# What this task involves
Format the listing lines starting at the line containing "Image resolution: width=336" and ending at the line containing "Action: click(850, 521)" as a JSON list of strings, one string per line, omitting blank lines.

# Listed entries
== == ==
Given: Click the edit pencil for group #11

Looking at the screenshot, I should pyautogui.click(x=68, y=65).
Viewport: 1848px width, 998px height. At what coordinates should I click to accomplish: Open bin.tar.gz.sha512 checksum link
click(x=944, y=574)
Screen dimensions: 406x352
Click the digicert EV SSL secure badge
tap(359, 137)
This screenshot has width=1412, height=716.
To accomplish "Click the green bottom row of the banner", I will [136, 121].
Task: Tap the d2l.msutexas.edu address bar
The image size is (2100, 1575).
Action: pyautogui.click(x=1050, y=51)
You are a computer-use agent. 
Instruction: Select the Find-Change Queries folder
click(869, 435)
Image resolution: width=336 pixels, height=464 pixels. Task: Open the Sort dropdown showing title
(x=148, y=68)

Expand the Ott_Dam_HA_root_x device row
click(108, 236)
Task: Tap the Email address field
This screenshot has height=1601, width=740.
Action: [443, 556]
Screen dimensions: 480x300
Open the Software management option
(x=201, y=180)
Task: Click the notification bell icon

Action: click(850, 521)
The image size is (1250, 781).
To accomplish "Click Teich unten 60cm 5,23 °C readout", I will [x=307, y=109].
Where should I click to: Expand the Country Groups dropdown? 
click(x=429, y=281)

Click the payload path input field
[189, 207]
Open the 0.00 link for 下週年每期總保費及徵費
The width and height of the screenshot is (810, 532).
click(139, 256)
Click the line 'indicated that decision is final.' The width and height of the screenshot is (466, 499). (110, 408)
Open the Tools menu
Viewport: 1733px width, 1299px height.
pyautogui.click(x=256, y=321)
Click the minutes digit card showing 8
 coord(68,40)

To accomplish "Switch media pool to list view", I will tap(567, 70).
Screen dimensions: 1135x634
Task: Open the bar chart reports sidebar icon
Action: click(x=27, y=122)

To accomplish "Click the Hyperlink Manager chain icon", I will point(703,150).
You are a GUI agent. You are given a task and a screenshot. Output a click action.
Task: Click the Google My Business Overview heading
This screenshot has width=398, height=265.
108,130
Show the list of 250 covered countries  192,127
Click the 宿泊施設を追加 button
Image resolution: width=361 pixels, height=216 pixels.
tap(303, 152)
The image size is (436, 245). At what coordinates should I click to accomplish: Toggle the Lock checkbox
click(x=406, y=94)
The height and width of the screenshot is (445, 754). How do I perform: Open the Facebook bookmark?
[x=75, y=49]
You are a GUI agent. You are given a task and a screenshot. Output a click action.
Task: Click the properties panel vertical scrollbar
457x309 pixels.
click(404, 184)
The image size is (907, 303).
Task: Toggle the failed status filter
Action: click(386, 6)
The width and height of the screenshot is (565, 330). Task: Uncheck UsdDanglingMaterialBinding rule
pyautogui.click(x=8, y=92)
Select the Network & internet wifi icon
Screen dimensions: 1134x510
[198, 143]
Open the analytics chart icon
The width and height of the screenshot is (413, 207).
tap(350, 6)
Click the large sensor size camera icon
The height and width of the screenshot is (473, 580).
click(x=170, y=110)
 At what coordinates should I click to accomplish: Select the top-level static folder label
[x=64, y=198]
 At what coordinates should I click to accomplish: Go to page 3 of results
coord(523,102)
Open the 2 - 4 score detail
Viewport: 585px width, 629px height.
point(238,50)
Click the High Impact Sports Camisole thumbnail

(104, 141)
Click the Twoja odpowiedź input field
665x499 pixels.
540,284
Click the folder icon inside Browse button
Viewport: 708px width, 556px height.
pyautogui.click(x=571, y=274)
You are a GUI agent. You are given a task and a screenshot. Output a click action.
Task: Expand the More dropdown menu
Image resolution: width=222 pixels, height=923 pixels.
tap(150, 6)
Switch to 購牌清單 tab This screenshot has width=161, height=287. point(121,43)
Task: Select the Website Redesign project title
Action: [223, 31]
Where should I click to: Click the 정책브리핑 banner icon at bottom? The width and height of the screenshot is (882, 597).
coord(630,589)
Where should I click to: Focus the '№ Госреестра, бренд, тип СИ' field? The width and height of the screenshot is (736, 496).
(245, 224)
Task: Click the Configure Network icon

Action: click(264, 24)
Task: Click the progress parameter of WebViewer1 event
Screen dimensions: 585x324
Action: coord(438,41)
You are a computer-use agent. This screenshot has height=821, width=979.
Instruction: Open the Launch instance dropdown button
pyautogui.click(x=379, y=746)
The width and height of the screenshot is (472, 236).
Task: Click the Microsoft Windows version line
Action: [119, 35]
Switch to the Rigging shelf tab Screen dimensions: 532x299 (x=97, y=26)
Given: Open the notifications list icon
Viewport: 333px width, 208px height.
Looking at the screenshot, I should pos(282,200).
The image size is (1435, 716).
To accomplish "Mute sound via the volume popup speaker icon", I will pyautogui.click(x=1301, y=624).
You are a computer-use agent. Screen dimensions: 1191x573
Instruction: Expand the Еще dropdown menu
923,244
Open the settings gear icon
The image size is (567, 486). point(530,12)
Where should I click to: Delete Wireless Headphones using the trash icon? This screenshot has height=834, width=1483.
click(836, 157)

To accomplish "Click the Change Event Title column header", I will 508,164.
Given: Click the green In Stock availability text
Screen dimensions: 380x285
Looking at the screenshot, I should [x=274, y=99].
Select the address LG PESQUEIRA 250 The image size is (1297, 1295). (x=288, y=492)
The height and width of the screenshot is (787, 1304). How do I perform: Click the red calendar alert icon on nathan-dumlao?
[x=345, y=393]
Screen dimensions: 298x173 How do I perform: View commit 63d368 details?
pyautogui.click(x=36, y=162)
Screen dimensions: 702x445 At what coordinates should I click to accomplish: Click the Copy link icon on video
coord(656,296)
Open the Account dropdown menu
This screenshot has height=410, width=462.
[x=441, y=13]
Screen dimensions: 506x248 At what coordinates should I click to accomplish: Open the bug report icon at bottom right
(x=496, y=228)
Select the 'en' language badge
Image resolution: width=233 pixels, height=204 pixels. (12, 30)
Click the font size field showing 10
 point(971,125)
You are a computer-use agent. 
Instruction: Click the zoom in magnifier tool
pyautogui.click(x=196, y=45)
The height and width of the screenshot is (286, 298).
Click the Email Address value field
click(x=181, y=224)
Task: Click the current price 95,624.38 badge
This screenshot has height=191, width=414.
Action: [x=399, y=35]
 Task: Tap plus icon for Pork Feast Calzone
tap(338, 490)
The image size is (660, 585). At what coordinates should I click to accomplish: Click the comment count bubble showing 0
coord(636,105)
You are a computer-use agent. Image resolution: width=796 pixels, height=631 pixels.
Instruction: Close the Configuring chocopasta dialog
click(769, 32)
== == ==
# Finished answer
[
  "Image resolution: width=336 pixels, height=464 pixels. Task: Open the Sort dropdown showing title",
  "(x=148, y=68)",
  "Expand the Ott_Dam_HA_root_x device row",
  "click(108, 236)",
  "Task: Tap the Email address field",
  "This screenshot has height=1601, width=740.",
  "Action: [443, 556]",
  "Screen dimensions: 480x300",
  "Open the Software management option",
  "(x=201, y=180)",
  "Task: Click the notification bell icon",
  "Action: click(850, 521)"
]